### [AIM OF THE TASK]
If a line in the records contains the string "button", show that line.

--- SOURCE DATA ---

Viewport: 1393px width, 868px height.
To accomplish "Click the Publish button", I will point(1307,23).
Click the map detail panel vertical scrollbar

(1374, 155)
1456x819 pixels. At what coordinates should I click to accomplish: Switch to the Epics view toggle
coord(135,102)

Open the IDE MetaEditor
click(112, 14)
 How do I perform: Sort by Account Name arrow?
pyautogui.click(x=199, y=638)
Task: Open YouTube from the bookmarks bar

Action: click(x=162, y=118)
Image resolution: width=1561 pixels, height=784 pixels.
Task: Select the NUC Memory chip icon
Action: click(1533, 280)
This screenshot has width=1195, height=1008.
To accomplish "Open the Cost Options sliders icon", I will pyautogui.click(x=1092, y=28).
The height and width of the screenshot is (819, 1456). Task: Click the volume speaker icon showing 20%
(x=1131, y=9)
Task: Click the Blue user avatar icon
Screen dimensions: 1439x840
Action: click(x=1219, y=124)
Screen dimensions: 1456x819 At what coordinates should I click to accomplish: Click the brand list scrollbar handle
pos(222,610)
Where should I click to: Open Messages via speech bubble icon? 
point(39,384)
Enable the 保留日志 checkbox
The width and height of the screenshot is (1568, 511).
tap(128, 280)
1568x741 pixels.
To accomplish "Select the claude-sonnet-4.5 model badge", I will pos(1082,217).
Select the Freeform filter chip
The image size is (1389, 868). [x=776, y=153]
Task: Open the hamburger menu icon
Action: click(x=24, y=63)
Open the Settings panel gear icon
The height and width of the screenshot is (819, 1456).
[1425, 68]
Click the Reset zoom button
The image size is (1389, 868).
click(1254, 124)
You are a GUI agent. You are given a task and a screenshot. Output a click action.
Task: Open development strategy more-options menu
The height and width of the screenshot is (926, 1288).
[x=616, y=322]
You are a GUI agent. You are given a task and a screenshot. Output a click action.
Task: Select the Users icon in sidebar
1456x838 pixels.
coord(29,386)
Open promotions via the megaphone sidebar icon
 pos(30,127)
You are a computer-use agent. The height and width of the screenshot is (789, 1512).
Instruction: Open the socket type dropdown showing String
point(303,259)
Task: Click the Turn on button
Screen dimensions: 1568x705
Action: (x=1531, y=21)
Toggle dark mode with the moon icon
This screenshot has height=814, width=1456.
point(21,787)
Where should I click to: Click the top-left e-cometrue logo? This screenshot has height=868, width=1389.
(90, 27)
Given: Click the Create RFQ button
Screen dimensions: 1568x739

---

### [RESULT OF THE TASK]
To accomplish "Click the Publish button", I will point(1307,23).
Click the Reset zoom button
Task: Click the Turn on button
Given: Click the Create RFQ button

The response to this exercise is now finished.